▶ _TRY IT_
Copy out the passage about the court fight over Biden's vaccine mandate word for word, in full.

▶ _PAGE EXTRACT_
In its ruling to halt implementation of Biden's vaccine mandate, the 5th U.S. Circuit Court of Appeals argued that the mandate is "staggeringly overbroad", likening it to a "one-size fits-all sledgehammer that makes hardly any attempt to account for differences in workplaces (and workers)," according to the three-person panel.
It was inevitable that the Biden mandate would trigger a flurry of judicial challenges and raise constitutional issues; a full-fledged legal brawl is now underway. As the courts continue to issue jurisprudence surrounding the controversial mandate, uncertainty remains with respect to future viability of the federal government directive which would levy hefty fines against employers found in "willful violation" of the mandate.
The Sixth Circuit Court in Ohio is expected to take on the issue next, and will likely affirm the 5th Circuit's opinion given the judicial makeup of the court where the majority of the judges are Republican-appointed. Should the matter make its way to the Supreme Court - which is likely - the Biden mandate will have to survive a significantly different Court after former President Trump nominated three justices in just one term during the course of his tenure.

▶ _DATA SHOWN_
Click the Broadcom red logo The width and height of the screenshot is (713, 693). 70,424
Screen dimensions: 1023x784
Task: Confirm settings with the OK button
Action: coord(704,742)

▶ _RESPONSE BELOW_
In its ruling to halt implementation of Biden's vaccine mandate, the 5th U.S. Circuit Court of Appeals argued that the mandate is "staggeringly overbroad", likening it to a "one-size fits-all sledgehammer that makes hardly any attempt to account for differences in workplaces (and workers)," according to the three-person panel.
It was inevitable that the Biden mandate would trigger a flurry of judicial challenges and raise constitutional issues; a full-fledged legal brawl is now underway. As the courts continue to issue jurisprudence surrounding the controversial mandate, uncertainty remains with respect to future viability of the federal government directive which would levy hefty fines against employers found in "willful violation" of the mandate.
The Sixth Circuit Court in Ohio is expected to take on the issue next, and will likely affirm the 5th Circuit's opinion given the judicial makeup of the court where the majority of the judges are Republican-appointed. Should the matter make its way to the Supreme Court - which is likely - the Biden mandate will have to survive a significantly different Court after former President Trump nominated three justices in just one term during the course of his tenure.